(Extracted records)
%%

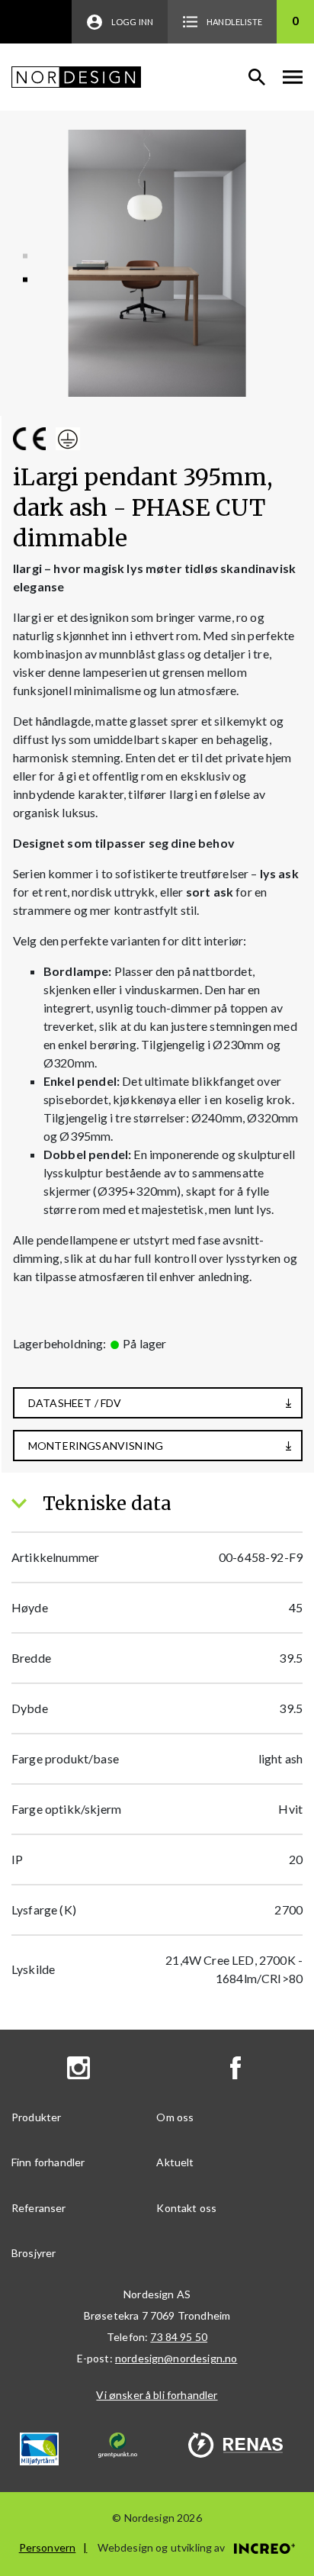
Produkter (36, 2117)
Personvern (47, 2547)
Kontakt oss (186, 2207)
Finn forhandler (48, 2162)
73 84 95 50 (178, 2336)
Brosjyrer (33, 2252)
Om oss (175, 2117)
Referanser (38, 2207)
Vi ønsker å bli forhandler (156, 2394)
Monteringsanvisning (95, 1445)
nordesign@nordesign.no (176, 2358)
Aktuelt (175, 2162)
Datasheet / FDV (74, 1402)
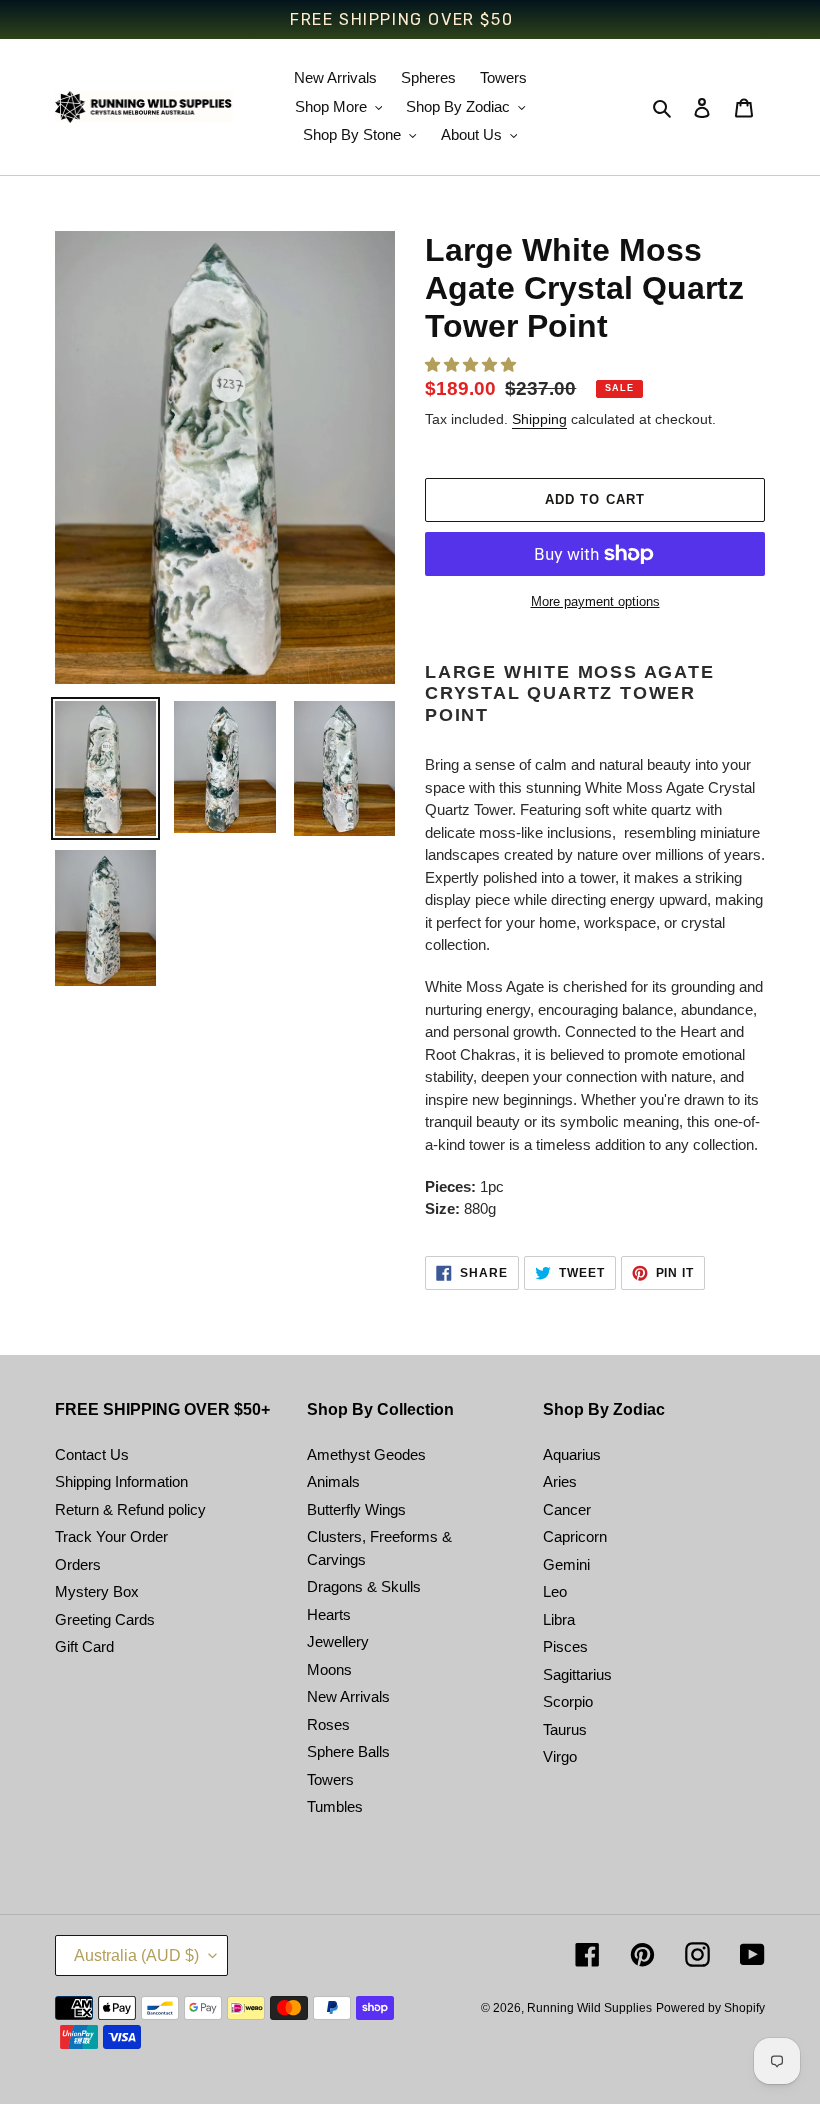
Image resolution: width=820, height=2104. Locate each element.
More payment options (595, 601)
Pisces (565, 1646)
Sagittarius (577, 1674)
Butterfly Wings (356, 1509)
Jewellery (338, 1641)
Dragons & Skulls (364, 1586)
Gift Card (84, 1646)
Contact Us (92, 1454)
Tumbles (335, 1806)
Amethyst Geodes (366, 1454)
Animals (333, 1481)
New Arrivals (348, 1696)
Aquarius (572, 1454)
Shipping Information (121, 1481)
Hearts (329, 1614)
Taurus (565, 1729)
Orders (78, 1564)
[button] (472, 364)
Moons (329, 1669)
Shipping (539, 419)
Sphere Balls (348, 1751)
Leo (555, 1591)
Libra (559, 1619)
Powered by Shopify (710, 2008)
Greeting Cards (105, 1619)
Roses (328, 1724)
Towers (330, 1779)
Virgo (560, 1756)
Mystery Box (97, 1591)
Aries (560, 1481)
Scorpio (568, 1701)
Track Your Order (111, 1536)
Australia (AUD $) (136, 1955)
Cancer (567, 1509)
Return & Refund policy (130, 1509)
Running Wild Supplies (589, 2008)
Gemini (566, 1564)
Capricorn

%%

**What to produce**
Go to the line with "More payment options (595, 601)" in the entries above and repeat every line from there through the line with "Animals (333, 1481)", exactly and with no other text.

**Output for this task**
More payment options (595, 601)
Pisces (565, 1646)
Sagittarius (577, 1674)
Butterfly Wings (356, 1509)
Jewellery (338, 1641)
Dragons & Skulls (364, 1586)
Gift Card (84, 1646)
Contact Us (92, 1454)
Tumbles (335, 1806)
Amethyst Geodes (366, 1454)
Animals (333, 1481)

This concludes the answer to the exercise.